__I Suoi compiti__
**A)** Elenchi tutte le persone che il testo su Forza Italia cita con il proprio nome o cognome, nella forma in cui vi compaiono.
**B)** Prosegua il testo su Forza Italia dal punto in cui si arresta.

Il partito di Tajani ringalluzzito dai sondaggi e dai risultati alle regionali. I dirigenti rilanciano battaglie sulle centrali nucleari e la commissione di Bari. Alla Camera emendamenti per fermare Fitto sul piano
I sondaggi sono un balsamo per l’umore. I risultati elettorali, tra Sardegna e Abruzzo, sono stati un boost di ottimismo. Un clima festoso, quello che si respira dentro Forza Italia. Il partito non è morto dopo la scomparsa del fondatore Silvio Berlusconi. La leadership di Antonio Tajani sta funzionando, almeno per ora.
Tanto che il segretario, fresco di prima elezione dopo il congresso delle scorse settimane, ha alzato l’asticella puntando al 15 per cento in Basilicata, dove il presidente uscente, il forzista Vito Bardi, punta alla conferma. Una rinnovata sicurezza che consente al partito di sfidare l’alleato Matteo Salvini ormai fin troppo sfrontato nei suoi attacchi rivolti ai moderati. L’offerta di un posto in lista a Marco Reguzzoni, ex leghista di matrice bossiana, è solo l’ultima prova di forza nei confronti della Lega salviniana: si tratta di uno degli epurati nel passaggio dal vecchio partito alla creatura di Salvini.

__Materiale fornito__

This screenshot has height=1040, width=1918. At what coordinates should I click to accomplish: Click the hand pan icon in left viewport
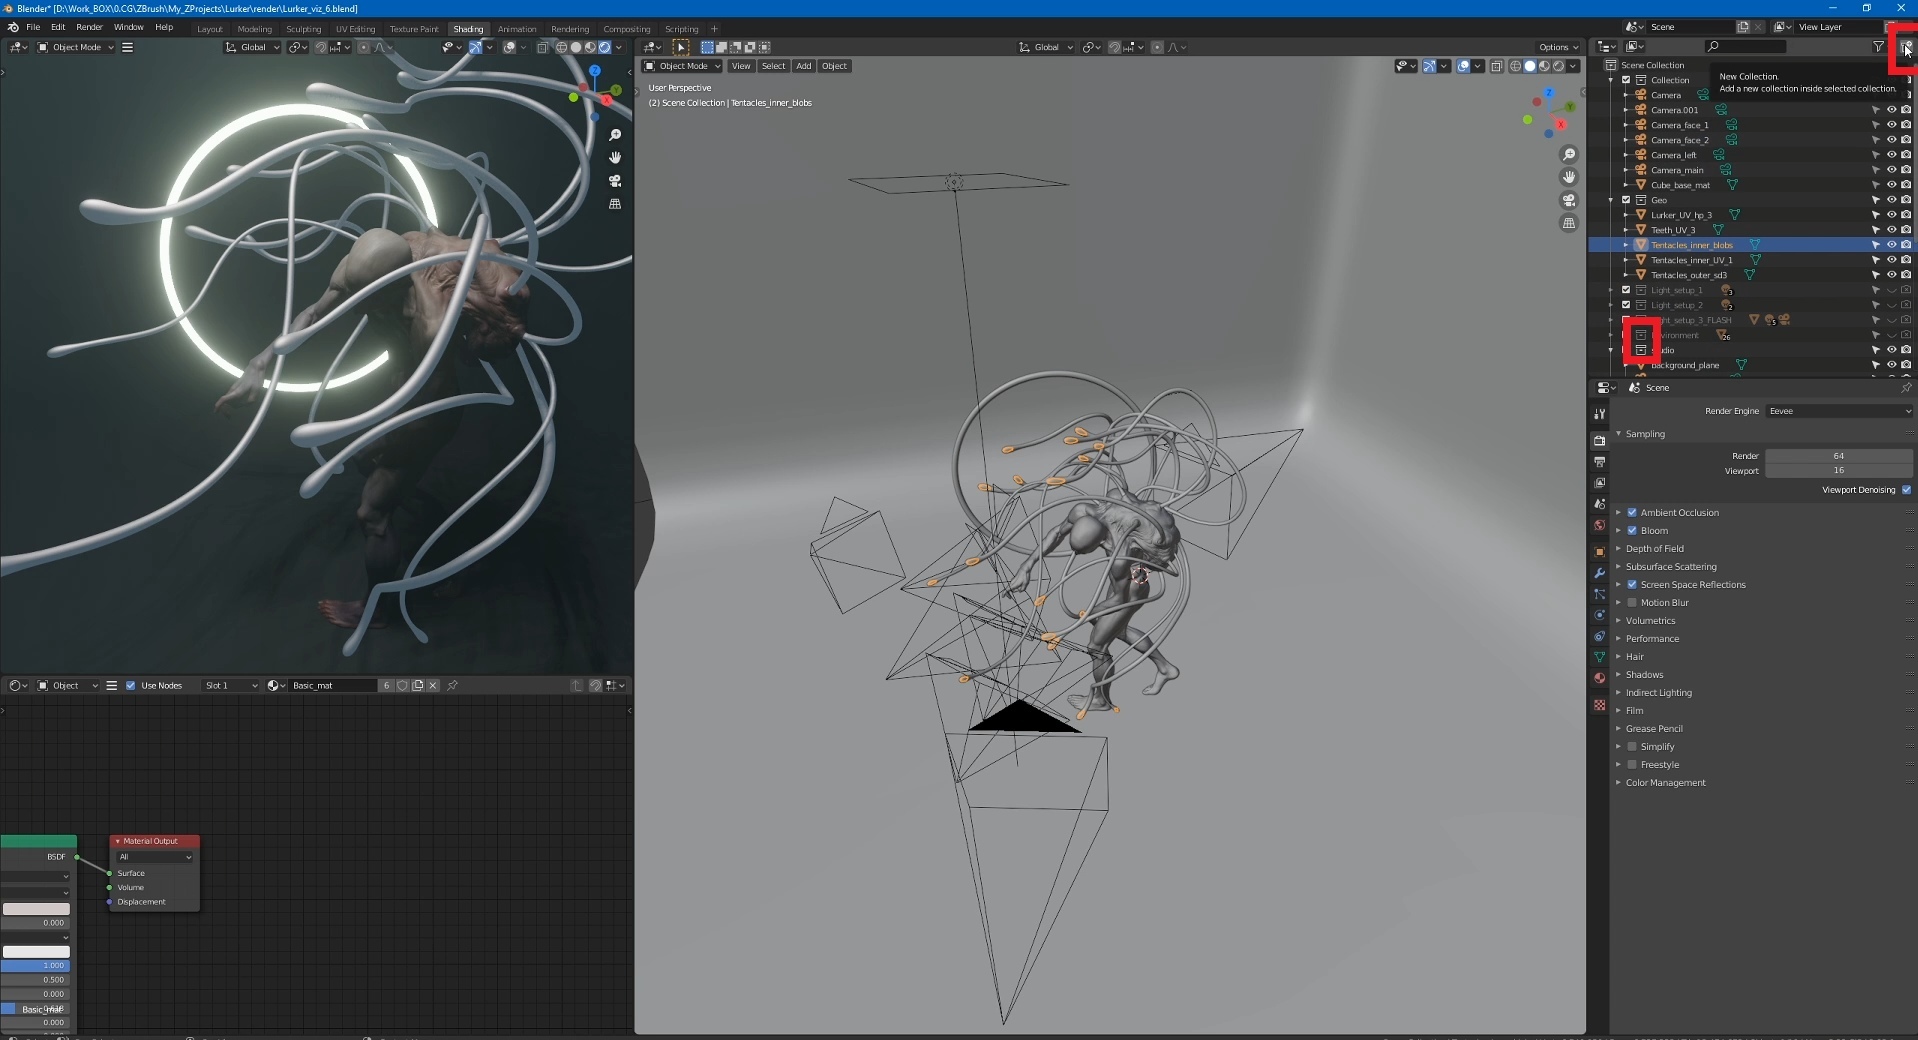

__Risposte ai compiti__
**A)** Antonio Tajani, Fitto, Silvio Berlusconi, Vito Bardi, Matteo Salvini, Marco Reguzzoni

**B)**
Operazione sorpasso
Certo, in pubblico il ministro degli Esteri professa unità. «Io non farò mai polemiche con un nostro alleato perché i nostri elettori vogliono che ci sia armonia nel centro-destra», ha detto commentando gli attacchi di Salvini al Partito popolare europeo, di cui Forza Italia è il principale rappresentante in Italia.
Ma la presa di distanza dalla definizione di «guerrafondaio», affibbiata dal segretario della Lega al presidente francese Emmanuel Macron, è stata immediata. «Non è il mio linguaggio. Abbiamo una posizione diversa per quanto riguarda l’invio dei militari, ma c’è il trattato del Quirinale che lega l’Italia alla Francia», ha sottolineato Tajani.
Al netto delle frasi di rito, i vertici di Forza Italia scorgono la possibilità di quello che, fino a pochi mesi fa, sembrava solo un sogno: il sorpasso elettorale sulla Lega alle europee. Che porterebbe gli azzurri a essere il secondo partito della coalizione di governo.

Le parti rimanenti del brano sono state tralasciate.